# [Exercise details]
Take the line that has "Click the Australian" in it and every line after it to the end of the entries, and reproduce them exactly.
★ ★ ★ ★ ★ ★ ★
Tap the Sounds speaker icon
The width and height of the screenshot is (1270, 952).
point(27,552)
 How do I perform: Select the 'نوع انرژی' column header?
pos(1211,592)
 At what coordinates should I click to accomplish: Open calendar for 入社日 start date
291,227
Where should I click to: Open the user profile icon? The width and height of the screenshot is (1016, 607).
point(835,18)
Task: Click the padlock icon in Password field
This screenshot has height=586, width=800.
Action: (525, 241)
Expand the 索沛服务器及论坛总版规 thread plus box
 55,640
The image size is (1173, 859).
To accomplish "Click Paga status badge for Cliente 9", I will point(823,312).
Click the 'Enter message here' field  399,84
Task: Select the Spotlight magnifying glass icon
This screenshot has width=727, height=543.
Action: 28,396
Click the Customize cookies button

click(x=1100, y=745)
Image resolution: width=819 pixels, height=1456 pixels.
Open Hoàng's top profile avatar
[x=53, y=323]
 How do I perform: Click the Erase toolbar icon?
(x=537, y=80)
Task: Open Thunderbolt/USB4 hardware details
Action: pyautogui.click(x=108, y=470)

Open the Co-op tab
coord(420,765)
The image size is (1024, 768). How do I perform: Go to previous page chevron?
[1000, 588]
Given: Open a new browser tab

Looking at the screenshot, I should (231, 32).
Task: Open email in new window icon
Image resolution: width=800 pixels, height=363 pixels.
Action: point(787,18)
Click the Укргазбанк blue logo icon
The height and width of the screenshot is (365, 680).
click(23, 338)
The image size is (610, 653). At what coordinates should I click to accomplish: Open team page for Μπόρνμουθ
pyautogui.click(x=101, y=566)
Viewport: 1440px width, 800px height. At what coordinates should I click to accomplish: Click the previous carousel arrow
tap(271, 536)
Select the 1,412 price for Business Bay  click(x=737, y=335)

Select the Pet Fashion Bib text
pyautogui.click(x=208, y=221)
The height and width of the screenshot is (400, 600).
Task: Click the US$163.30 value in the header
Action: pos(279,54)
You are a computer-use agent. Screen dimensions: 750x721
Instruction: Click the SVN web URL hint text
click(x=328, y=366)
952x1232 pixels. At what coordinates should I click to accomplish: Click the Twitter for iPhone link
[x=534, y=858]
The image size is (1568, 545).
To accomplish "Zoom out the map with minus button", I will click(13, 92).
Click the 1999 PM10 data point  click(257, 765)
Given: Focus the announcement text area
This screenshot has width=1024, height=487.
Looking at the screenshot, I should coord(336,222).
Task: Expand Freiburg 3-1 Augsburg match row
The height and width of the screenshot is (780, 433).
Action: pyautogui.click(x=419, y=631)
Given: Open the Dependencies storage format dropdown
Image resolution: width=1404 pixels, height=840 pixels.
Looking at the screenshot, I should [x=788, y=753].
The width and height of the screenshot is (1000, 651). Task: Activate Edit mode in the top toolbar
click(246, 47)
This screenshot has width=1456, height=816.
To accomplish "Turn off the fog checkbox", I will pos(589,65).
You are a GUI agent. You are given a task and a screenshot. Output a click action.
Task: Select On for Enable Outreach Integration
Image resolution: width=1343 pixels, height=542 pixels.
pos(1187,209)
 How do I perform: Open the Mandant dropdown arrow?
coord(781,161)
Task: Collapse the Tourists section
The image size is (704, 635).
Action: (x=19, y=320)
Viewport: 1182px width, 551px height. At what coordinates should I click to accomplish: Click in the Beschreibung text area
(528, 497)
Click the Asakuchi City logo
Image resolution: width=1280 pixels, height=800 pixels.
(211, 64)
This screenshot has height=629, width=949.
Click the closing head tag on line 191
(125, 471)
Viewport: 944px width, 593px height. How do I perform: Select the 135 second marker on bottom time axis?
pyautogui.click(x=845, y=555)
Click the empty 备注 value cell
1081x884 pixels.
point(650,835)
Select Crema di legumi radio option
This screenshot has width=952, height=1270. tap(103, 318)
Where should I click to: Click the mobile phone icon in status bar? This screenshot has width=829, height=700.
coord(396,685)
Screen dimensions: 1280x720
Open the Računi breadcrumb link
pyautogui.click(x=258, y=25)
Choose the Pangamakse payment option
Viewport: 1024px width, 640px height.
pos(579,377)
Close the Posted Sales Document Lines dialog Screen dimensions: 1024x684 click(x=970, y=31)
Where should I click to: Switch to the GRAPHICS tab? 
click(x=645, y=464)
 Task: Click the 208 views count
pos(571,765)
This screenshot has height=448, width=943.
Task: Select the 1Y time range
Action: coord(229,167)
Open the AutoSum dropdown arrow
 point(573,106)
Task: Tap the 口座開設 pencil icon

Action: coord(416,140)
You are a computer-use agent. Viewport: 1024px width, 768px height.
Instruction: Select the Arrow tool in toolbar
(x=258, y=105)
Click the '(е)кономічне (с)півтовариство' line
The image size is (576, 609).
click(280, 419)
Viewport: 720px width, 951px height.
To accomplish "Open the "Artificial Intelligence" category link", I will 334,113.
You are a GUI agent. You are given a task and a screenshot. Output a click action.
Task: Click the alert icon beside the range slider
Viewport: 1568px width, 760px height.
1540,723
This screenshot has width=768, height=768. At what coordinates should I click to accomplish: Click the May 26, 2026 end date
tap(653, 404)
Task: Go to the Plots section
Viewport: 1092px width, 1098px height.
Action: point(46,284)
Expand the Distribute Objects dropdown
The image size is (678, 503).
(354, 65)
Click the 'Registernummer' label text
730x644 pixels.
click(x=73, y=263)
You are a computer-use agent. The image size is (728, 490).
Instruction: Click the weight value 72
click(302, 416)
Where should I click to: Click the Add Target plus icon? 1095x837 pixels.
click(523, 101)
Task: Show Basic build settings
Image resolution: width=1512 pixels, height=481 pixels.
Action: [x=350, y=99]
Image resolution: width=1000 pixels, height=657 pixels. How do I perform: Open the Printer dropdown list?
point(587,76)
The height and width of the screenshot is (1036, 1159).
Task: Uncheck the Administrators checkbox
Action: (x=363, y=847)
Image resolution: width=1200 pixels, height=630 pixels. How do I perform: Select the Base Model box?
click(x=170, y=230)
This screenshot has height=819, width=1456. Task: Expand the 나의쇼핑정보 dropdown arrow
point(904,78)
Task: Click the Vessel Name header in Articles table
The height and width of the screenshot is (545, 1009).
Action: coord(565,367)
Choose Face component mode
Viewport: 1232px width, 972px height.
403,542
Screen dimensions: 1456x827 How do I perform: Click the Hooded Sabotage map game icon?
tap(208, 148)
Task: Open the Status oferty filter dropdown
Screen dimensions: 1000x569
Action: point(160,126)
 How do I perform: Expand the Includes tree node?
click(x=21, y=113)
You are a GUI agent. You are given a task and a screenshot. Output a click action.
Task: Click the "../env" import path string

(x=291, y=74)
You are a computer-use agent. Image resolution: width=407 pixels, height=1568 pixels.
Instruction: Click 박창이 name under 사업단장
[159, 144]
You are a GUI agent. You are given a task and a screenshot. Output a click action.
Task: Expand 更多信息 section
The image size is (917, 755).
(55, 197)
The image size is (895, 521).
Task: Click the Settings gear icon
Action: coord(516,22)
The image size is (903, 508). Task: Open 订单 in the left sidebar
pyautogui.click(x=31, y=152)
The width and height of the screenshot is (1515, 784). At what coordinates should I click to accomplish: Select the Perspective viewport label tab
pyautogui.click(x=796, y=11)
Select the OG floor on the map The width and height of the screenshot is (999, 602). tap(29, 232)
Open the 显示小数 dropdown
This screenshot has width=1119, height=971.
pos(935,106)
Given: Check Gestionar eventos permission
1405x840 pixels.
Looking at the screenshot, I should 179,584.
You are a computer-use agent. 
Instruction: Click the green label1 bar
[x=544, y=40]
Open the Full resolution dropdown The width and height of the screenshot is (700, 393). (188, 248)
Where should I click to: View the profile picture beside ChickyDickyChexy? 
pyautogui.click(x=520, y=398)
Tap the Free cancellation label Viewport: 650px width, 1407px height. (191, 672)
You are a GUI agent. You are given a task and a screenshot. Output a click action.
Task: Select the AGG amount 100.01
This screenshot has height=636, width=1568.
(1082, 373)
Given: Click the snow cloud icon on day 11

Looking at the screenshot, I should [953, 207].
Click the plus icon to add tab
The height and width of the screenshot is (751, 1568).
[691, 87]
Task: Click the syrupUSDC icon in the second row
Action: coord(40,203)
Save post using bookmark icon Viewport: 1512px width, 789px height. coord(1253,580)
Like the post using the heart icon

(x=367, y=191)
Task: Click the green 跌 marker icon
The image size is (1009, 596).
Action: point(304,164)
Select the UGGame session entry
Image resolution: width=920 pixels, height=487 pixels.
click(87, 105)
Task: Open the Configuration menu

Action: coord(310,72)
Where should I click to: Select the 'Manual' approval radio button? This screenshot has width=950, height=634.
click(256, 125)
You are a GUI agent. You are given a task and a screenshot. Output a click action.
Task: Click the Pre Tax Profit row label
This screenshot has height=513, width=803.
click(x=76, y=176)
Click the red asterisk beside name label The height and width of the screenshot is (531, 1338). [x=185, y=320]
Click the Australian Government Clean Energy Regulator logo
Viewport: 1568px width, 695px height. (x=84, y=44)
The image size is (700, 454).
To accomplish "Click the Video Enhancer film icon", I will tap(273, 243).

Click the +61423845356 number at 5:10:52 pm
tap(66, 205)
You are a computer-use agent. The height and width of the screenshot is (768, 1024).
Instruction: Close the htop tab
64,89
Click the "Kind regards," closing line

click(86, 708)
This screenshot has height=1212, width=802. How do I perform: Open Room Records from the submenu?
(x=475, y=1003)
★ ★ ★ ★ ★ ★ ★
# [Output for this exercise]
Click the Australian Government Clean Energy Regulator logo
Viewport: 1568px width, 695px height. (x=84, y=44)
The image size is (700, 454).
To accomplish "Click the Video Enhancer film icon", I will tap(273, 243).

Click the +61423845356 number at 5:10:52 pm
tap(66, 205)
You are a computer-use agent. The height and width of the screenshot is (768, 1024).
Instruction: Close the htop tab
64,89
Click the "Kind regards," closing line

click(86, 708)
This screenshot has height=1212, width=802. How do I perform: Open Room Records from the submenu?
(x=475, y=1003)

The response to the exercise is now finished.